All things considered, 2025 seems optimistic to me, but let’s get the CBDC ball rolling and let’s prioritise a digital currency that is best for society as whole, not one that is best for bankers or best for crypto-speculators or best for IT outsourcing companies.

Resilience

While I think that a CBDC is needed primarily for innovation, there are of course other reasons for wanting a digital currency. Sovereignty, sustainability and the resilience of critical national infrastructure, for example. Hence I told the Committee (as did the Bank of England) that a CBDC could help to increase the overall resilience of the payments system, which is why a CBDC should be constructed as a parallel system to the existing payments system.

Note that there is no implication that that parallel system should necessarily be built by the central bank, or, indeed, banks. I had the opportunity to reflect more on this topic at the presentation of the Committee’s report the Royal United Services Institute (RUSI). The findings of the report were presented by Lord King of Lothbury (a former Governor of the Bank of England).

(Lord King wrote in his book “The End of Alchemy” that “money and banking are particular historical institutions that developed before modern capitalism and owe a great deal to the technology of an earlier age”.)

I found the most interesting discussion around the report to be about the private/public interface. Lord King said in essence that there was no need for the Bank of England to develop its own digital currency and that an alternative might be to simply regulate private digital currency effectively.

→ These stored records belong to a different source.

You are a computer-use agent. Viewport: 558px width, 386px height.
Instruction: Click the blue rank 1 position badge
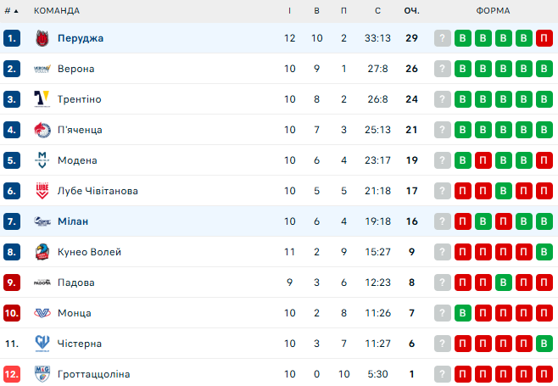(x=12, y=38)
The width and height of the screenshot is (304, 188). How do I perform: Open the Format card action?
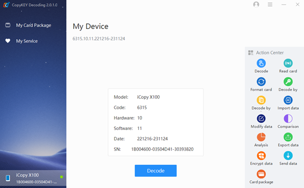click(261, 82)
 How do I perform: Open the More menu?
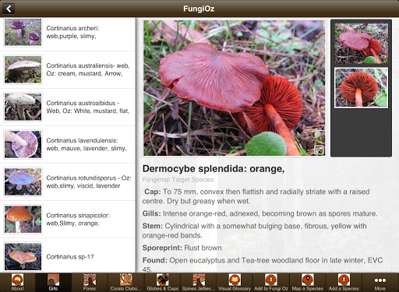pos(380,283)
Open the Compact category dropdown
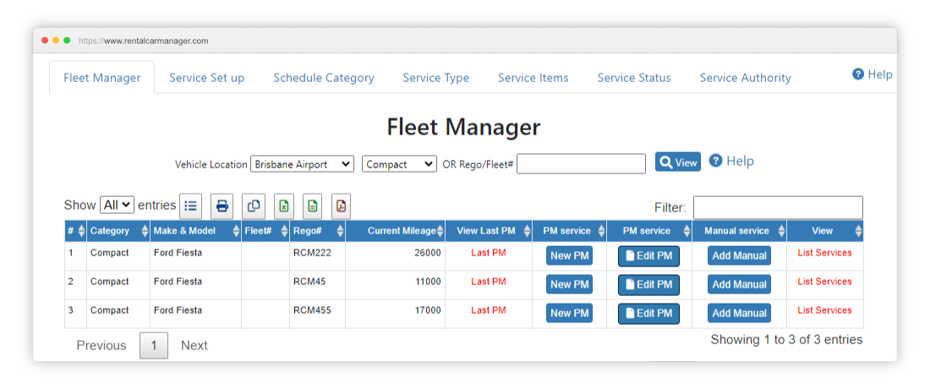 point(400,164)

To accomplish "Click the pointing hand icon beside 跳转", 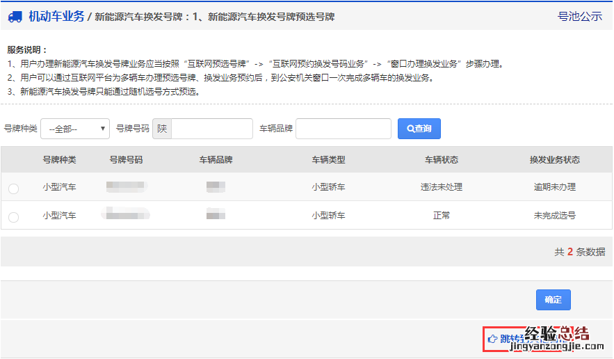I will pyautogui.click(x=492, y=339).
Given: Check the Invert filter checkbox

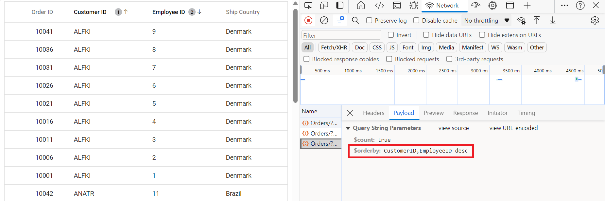Looking at the screenshot, I should pyautogui.click(x=391, y=35).
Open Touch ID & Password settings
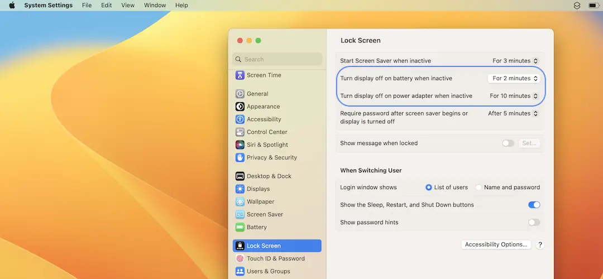603x279 pixels. pyautogui.click(x=275, y=259)
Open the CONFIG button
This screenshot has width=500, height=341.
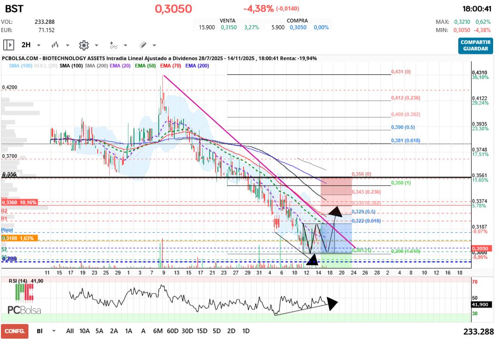coord(14,330)
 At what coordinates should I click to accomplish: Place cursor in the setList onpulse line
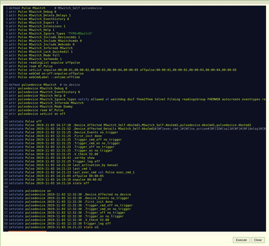point(123,70)
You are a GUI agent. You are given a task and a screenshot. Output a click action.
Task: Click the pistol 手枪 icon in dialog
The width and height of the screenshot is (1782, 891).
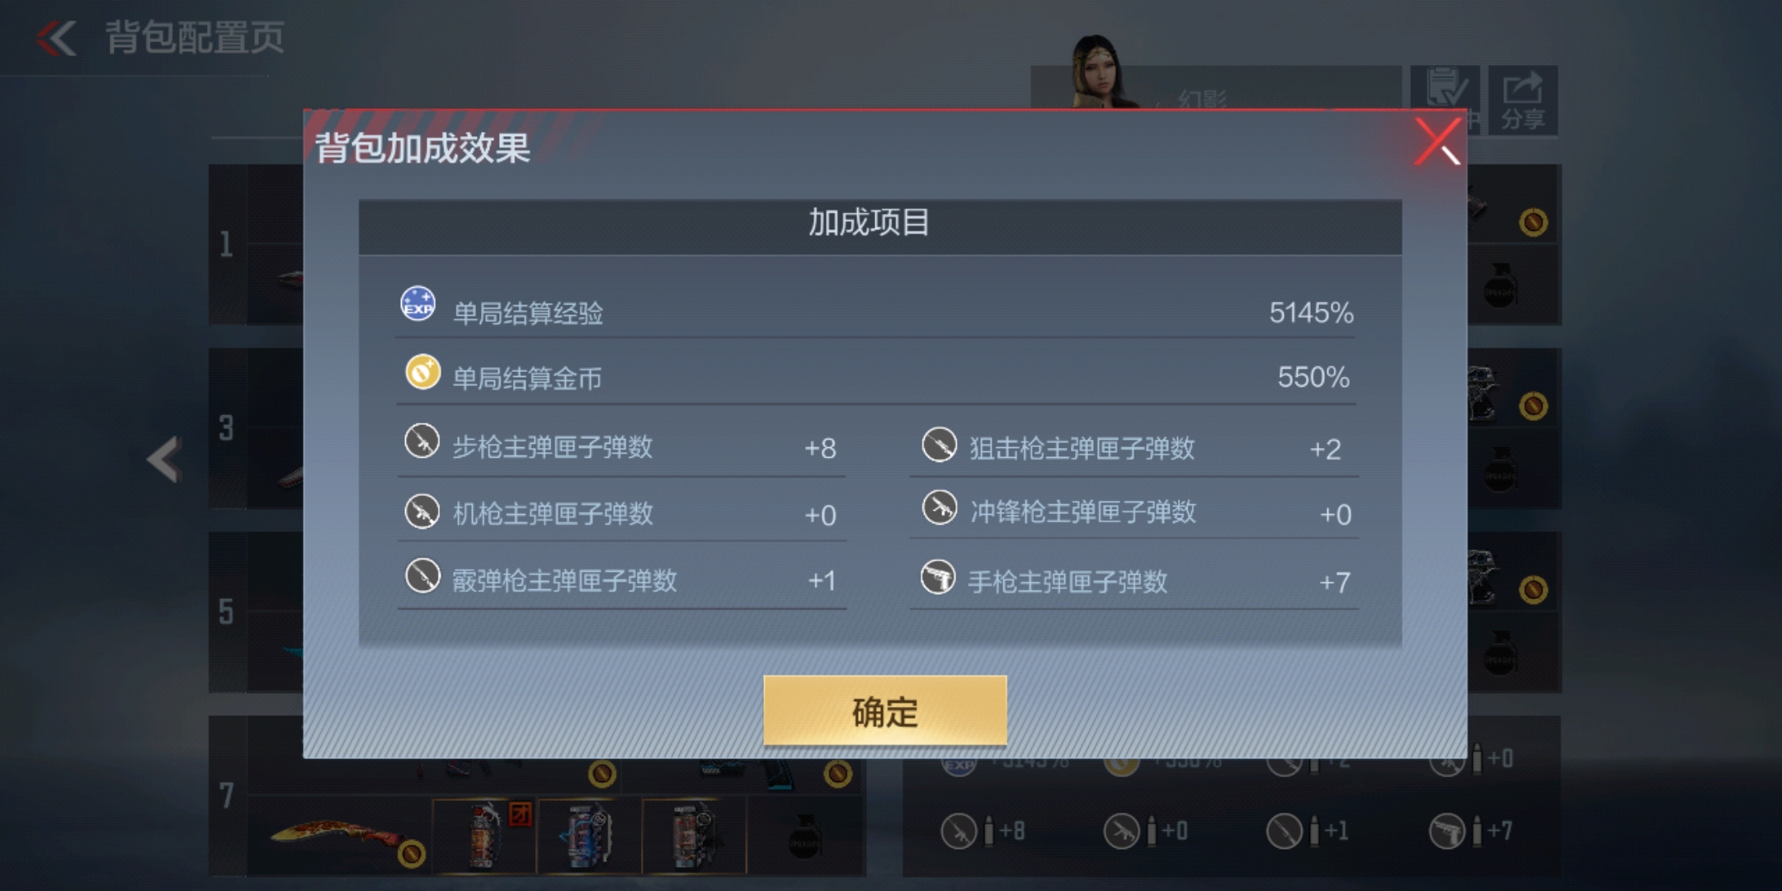coord(938,577)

Given that the UK Treasury have recently announced that legislation will be introduced to bring stablecoins into the UK payments framework, it is certainly practical and I have a great deal of sympathy with that view, but I’m afraid that I ultimately unconvinced. It is not at all clear to me that private actors would put in place digital currencies to either maximise net welfare or meet the wider social goals of public infrastructure.

As the Executive Director of the Bank of Japan said in a recent speech, “it would be difficult for stablecoin issuers to profit from simple digital payments services alone… they would have to look for alternative revenue sources, such as offering advertisement and/or data services”. Thus, there is a danger that competing private stablecoins may not be the best solution for society as whole.

Back to Digital ID

Finally, one of the most important and least-discussed points made in the Lord’s report was nothing to do with payments or money at all. The report notes that witnesses told the Committee that “a CBDC would need to be attached to a digital identification system as the only reliable way to ensure that payments were legally compliant”.

Those witnesses (including me, by the way) were wholly correct to point out that an appropriate digital identity infrastructure is a precursor to a functional CBDC. Indeed, the Governor of the Bank of England, Andrew Bailey himself told the Committee that digital ID would be needed but it was to be determined whether it would be unique to a platform or “broader in terms of your identity”.

Working out how a digital ID will work and its relationship to CBDC is an obvious priority (and not only in the UK). However, the Bank of England’s Discussion Paper mentioned the possibility of digital ID only in passing and the Department for Digital, Culture, Media and Sport’s recent consultation on digital ID does not mention CBDCs at all, so it seems that there is a connection that needs to be made somewhere above my pay grade to get things moving.

That connection is critical. We must get the identity side of the equation right before we continue with the money side of the equation. As I told the Lords’ committee at the beginning of my evidence, “I am a very strong supporter of retail digital currency, but I am acutely aware of the potential for a colossal privacy catastrophe”.

It’s going to take some time to get the appropriate privacy and security platforms into place, so it seems to me that the timescales noted above are further reinforced. It will take time to assess the requirements for a digital currency, to align the introduction of digital currency with wider strategies and. most importantly, to put the requisite digital identity infrastructure in place.